Saturday, June 30, 2012

The United Nations and the Future We Want


The Charter of the United Nations is the foundational treaty of the international organization usually referred to as the U.N. That Charter was signed in San Francisco on June 26, 1945, sixty-seven years ago this week.
It took only about four months for the five permanent members of the Security Council and the majority of the other signatories to ratify the Charter. Thus, on October 24, 1945, the U.N. was formally established for the purpose of maintaining peace in the world. 
There are now many critics of the United Nations, as there have been through the years. There are, to be sure, many weaknesses in it—as there are in all human institutions. But, at least and surely partly due to the work of the U.N., there has not been another world war since it was founded in the year the Second World War ended. (It is interesting to note that the Charter was approved even before WWII ended in the Pacific.)
In this country, part of the opposition to the U.N. comes from those who affirm the concept of “manifest destiny” and “American exceptionalism.” If the USA is unique and qualitatively different from all the other countries in the world, belonging to an organization that basically recognizes the equality of nations is not seen as something positive.
For many years the U.N. has been working on issues such as the deterioration of the natural environment and the problem of climate change (global warming). Just last week (June 20-22), the United Nations Conference on Sustainable Development (UNCSD) was held in Rio de Janeiro, Brazil. (That meeting was also called Rio+20, as the Earth Summit was held in Rio in 1992.)
Some people think that concern for the environment is bad for business and say that human-caused global warming is nonsense. Such persons are less than enthusiastic about the work of the U.N. and the UNCSD, which emphasized, among other things, “a green economy.”
On the other hand, before and during the Rio+20 meetings, there was criticism of the UNCSD from the other side of the spectrum.

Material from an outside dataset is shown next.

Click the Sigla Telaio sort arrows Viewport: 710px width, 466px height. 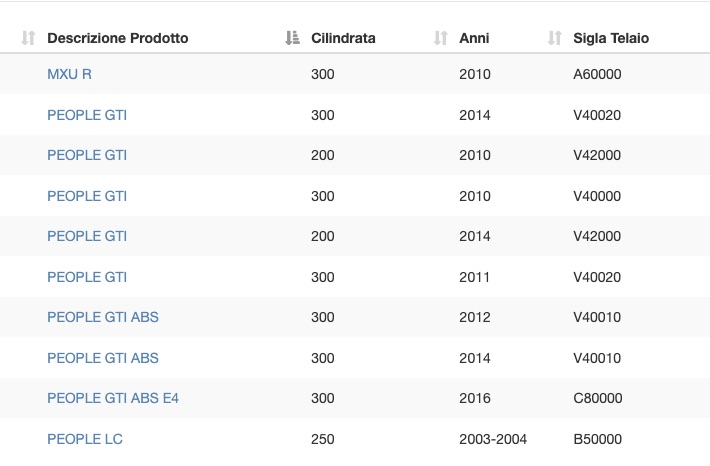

The People’s Summit, which also convened in Rio, charged that the U.N. conference was making too many concessions to the world’s biggest corporations and to global capitalism.
Similarly, according to Ecumenical News International, “The Geneva-based Ecumenical Advocacy Alliance (EAA) said that while the conference’s final document . . . . acknowledged that access to food is a human right, it did not pay adequate attention to needed changes in agriculture that favor the small farmer over big corporations.”
Ban Ki-moon (b. 1944)
The theme of the Rio+20 conference was “The Future We Want.” In a YouTube video, U.N. General Secretary Ban Ki-moon spoke about the kind of future he wants: a future where everyone can breathe clean air, drink safe water, and have enough to eat.
Ban’s hopes for the future of humanity are good ones. If the United Nations doesn’t take the lead in seeking to reach those goals for the peoples of the world, who will?

Monday, June 25, 2012

When Will the Millennium Begin?

A new millennium began 12 years ago (technically, 11 years ago, for we usually start counting things with 1 not 0), according to the Common Era calendar. But when will the Millennium begin?
The Millennium, with a capital M, usually refers to the belief that Jesus Christ will literally return to earth and establish a victorious thousand year reign on earth. That belief is based on a literal interpretation of Revelation 20:1-6, the only place such an idea is mentioned in the New Testament. Literal belief in that passage is called millennialism.
Prophecies about the when the Millennium will begin have been many. One of the best known in recent years was Harold Camping’s prophecy that the End Times would begin on May 21, 2011. As some of you will remember, I prophesied on this blog (here) that Camping’s prophecy was wrong—and I was right.
Not nearly as well known are the declarations of Ronald Weinland, who identifies himself as “a minister in the Church of God.” Earlier this year he prophesied that the world as we know it would end last month, on May 27. Now, he is saying that “Jesus Christ will return on the final day of Pentecost 2013.”
An outrageous website with the address www.NowTheEndBegins.com doesn’t give an exact date, but links the end times to the U.S. presidential election this year, the election that, according to that site, pits “the Mormon vs. the Muslim.”
There has been talk about the beginning of the Millennium for a long time now. From soon after the death and resurrection of Jesus, some (most?) Christians seem to have believed that Jesus’ return to earth was imminent. (What they actually believed may have been distorted by later interpretation, though.) After Revelation was written, belief spread that Jesus would soon establish a victorious thousand year reign on earth.
There were some theologians in the early centuries of Christianity who espoused millennialism, although it was also declared heretical by some church groups. Around the year 1000 there was a flurry of millennialist ideas, as there was again in the first half of the sixteenth century in connection with the new emphasis on the Bible by the Reformers.
The Tailor-King: The Rise and Fall of the Anabaptist Kingdom of Münster (1999), a book I recently read, tells about the tragic and embarrassing (especially for those of us who identify with the Anabaptist tradition) story of misguided millennialism.
Anthony Arthur (1937-2009), the author, tells how some German Anabaptists came to believe strongly that “the time was imminent for the apocalyptic final battle between God and Satan. It would occur in the years 1534-1535: the place would be in northern Germany, in the small Westphalian city of Münster” (p. 3). (Münster is about 125 miles southeast of Amsterdam.)
Although Authur’s date is slightly different, most historians give June 25, 1535, as the final battle at Münster and the capture of Jan van Leyden, a tailor who had become “King of the Anabaptists” in September of the previous year. Jan was executed in January 1536, and the misguided ordeal was over.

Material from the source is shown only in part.